U.S. President Joe Biden was planning to talk Sunday with Ukraine’s President Volodymyr Zelenskiy to discuss ways to defuse tensions over Russia’s massive troop buildup along Ukraine’s eastern flank.
Biden has made little progress with Russian President Vladimir Putin to get him to withdraw about 100,000 troops stationed along Russia’s border with the former Soviet republic, although U.S. officials do not believe Putin has decided whether to invade Ukraine.
The U.S. and Russian leaders held a 50-minute phone call last Thursday, with Biden again warning Putin that the United States and its Western allies would impose significant economic sanctions against Moscow were Putin to carry out a Ukraine invasion, although Biden has ruled out a military response.
Moscow annexed Ukraine’s Crimean Peninsula in 2014, with the West protesting and imposing weaker sanctions.

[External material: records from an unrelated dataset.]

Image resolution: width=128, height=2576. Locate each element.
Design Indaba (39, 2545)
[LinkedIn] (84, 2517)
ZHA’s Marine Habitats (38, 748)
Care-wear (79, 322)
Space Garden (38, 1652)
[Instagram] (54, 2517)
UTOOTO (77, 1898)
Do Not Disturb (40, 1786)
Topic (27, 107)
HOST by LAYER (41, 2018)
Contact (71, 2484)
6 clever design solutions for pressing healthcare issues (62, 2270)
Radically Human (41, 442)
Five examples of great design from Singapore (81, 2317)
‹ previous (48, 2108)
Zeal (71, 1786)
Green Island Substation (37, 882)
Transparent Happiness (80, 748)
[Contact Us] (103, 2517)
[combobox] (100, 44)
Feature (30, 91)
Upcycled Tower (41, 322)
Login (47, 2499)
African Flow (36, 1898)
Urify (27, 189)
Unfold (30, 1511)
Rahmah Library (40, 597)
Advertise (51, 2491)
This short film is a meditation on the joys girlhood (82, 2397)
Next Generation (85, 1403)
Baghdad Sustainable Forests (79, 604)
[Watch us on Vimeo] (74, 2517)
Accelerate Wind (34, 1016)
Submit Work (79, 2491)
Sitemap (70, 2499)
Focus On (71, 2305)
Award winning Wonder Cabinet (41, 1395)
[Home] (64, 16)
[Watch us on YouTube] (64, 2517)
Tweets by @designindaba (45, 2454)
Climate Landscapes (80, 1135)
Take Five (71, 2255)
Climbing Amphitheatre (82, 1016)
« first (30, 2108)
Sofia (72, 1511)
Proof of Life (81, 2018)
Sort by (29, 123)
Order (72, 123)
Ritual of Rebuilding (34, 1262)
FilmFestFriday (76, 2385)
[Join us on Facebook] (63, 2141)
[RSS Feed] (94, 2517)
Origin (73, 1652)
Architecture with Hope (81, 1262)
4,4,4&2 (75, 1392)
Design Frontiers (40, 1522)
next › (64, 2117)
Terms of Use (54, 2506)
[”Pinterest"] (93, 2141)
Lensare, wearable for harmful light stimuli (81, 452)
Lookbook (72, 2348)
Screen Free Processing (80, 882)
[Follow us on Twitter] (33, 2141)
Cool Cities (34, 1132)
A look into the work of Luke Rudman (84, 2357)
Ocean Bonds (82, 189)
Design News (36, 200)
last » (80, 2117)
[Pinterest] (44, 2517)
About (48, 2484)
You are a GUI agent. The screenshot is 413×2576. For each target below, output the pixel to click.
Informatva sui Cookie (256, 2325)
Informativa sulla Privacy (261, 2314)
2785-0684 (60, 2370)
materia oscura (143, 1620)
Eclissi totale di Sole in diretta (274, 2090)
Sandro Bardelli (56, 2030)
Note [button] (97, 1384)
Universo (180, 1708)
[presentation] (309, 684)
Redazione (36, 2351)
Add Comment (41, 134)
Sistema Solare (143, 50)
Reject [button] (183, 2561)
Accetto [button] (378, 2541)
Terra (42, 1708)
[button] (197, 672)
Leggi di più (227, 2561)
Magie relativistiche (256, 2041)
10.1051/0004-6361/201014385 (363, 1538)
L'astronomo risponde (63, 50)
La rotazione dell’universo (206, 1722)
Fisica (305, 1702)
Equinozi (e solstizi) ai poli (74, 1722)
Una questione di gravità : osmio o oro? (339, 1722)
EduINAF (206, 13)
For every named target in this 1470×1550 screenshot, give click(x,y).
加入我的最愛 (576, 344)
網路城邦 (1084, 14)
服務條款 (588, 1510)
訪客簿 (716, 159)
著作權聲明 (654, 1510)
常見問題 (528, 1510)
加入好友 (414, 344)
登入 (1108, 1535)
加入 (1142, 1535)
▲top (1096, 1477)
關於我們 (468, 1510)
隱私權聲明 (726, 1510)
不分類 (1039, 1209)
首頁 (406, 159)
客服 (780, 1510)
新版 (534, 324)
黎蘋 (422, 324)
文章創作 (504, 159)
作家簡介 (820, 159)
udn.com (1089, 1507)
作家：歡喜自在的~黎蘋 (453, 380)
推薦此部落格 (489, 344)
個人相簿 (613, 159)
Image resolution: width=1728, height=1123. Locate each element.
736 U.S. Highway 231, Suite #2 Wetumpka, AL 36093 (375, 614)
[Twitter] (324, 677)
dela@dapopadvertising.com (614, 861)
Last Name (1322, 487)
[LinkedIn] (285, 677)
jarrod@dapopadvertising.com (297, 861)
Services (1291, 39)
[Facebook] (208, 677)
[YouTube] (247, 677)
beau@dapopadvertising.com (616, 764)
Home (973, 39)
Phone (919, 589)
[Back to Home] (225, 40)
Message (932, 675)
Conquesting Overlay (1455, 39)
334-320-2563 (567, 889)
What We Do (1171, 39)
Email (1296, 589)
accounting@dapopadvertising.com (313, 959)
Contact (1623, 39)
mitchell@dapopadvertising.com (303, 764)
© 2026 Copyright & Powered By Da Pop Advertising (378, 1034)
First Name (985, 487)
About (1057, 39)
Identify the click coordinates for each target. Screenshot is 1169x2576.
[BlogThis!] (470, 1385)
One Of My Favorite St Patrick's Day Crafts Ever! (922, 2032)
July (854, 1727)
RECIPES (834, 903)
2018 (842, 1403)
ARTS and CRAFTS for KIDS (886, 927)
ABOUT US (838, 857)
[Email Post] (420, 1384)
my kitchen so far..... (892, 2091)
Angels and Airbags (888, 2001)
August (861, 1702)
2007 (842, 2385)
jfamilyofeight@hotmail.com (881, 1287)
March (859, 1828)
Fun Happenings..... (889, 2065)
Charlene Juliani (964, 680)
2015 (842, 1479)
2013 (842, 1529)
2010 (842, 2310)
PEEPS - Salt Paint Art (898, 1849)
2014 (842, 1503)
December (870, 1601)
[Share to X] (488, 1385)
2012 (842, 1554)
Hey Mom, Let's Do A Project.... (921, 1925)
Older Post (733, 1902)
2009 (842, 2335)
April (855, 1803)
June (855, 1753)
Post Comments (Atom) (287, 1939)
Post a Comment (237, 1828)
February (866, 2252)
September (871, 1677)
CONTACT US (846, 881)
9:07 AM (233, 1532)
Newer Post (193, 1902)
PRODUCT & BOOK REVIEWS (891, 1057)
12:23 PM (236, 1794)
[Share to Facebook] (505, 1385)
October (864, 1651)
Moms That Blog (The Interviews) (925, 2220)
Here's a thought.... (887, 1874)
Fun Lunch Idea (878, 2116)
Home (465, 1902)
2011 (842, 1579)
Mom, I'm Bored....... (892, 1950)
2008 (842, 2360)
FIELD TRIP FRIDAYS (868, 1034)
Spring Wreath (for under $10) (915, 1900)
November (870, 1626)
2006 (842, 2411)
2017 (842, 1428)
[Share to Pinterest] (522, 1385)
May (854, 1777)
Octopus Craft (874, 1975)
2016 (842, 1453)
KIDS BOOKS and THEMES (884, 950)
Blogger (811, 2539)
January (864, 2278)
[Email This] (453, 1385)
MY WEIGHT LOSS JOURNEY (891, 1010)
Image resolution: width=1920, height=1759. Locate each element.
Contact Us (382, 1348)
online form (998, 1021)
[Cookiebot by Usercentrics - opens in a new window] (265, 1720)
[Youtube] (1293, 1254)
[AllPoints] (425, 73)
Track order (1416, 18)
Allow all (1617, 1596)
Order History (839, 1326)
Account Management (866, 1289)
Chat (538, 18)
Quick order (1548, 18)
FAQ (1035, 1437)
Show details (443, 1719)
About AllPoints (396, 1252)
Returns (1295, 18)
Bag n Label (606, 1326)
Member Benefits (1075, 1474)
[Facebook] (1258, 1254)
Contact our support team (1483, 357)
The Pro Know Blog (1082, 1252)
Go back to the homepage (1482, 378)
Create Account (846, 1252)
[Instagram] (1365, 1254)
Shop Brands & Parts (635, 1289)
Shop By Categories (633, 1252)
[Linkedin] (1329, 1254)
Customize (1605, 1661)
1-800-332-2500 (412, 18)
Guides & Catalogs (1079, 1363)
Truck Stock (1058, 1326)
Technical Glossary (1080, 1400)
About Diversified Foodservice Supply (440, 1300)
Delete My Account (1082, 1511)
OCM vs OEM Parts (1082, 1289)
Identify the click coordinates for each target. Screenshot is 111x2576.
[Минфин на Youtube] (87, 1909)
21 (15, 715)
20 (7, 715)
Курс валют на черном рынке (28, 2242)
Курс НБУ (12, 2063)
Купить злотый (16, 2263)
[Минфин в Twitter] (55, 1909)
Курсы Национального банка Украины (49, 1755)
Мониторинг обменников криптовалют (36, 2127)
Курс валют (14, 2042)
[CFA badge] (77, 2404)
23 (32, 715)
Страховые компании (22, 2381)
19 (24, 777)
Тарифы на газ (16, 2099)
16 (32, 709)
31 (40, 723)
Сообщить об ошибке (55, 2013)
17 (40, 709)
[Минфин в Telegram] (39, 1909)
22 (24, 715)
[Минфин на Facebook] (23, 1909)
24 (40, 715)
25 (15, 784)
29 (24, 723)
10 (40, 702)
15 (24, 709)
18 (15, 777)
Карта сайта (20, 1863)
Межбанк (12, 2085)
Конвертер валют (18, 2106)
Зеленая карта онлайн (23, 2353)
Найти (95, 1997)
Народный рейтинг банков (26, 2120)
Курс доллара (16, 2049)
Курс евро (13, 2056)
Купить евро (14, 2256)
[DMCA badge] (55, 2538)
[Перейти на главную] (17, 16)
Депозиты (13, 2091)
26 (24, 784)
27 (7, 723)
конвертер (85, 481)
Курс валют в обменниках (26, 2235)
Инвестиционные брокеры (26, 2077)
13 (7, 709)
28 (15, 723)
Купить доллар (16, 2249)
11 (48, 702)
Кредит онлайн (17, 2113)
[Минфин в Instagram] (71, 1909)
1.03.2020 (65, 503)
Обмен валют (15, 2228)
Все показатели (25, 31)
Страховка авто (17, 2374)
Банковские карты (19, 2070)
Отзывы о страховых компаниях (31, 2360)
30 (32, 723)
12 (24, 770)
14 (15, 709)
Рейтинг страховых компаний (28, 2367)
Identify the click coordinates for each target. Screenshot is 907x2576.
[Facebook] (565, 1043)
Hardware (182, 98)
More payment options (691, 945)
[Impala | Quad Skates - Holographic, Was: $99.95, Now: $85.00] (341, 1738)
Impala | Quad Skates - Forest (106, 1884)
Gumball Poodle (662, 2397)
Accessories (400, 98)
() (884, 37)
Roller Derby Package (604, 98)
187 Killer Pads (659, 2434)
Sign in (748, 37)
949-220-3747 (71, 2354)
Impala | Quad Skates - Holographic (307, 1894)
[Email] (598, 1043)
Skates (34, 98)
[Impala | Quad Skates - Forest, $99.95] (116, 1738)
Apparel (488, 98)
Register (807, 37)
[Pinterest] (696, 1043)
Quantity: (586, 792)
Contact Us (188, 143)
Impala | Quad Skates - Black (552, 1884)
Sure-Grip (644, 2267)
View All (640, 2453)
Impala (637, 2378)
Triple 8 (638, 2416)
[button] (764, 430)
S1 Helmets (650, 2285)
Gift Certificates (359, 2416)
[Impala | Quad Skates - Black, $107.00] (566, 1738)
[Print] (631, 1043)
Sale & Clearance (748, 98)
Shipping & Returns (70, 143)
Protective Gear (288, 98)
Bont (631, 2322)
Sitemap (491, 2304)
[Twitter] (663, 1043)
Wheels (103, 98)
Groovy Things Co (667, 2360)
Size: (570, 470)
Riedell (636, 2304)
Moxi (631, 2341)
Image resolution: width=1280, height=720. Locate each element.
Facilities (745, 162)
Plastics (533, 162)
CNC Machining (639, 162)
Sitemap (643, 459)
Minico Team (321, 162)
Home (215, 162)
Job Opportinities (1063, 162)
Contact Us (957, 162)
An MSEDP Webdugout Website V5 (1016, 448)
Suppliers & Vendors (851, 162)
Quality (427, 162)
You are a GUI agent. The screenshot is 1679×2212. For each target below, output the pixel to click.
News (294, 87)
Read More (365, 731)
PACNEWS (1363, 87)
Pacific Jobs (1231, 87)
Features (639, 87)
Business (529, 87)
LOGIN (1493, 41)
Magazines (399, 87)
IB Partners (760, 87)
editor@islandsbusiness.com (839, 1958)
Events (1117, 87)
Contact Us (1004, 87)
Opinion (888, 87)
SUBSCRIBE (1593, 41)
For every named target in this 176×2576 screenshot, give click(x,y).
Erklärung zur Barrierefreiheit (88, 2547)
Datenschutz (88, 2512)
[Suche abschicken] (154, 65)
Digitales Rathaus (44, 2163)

The Kremlin in turn said last week that Putin told Biden in their call that new, tougher sanctions could lead to a complete rupture In Washington-Moscow relations.
The U.S. has been dispatching small arms and ammunition to Kyiv, along with Javelin missiles it says should only be used in defense.
The White House says that Russian and American officials will participate in three separate rounds of talks this month: first through bilateral talks scheduled to start January 10, and then through multiparty talks with the NATO-Russia Council, and with the Organization for Security and Cooperation in Europe.
“President Biden reiterated (in his call with Putin) that substantive progress in these dialogues can occur only in an environment of de-escalation rather than escalation,” White House press secretary Jen Psaki said.
In the talks ahead, Russia is demanding that NATO, the seven-decade-old military alliance formed after World War II, deny membership to Ukraine and reduce its deployments in central and eastern Europe. White House officials have declined to discuss details of private talks.
Some information for this report came from The Associated Press.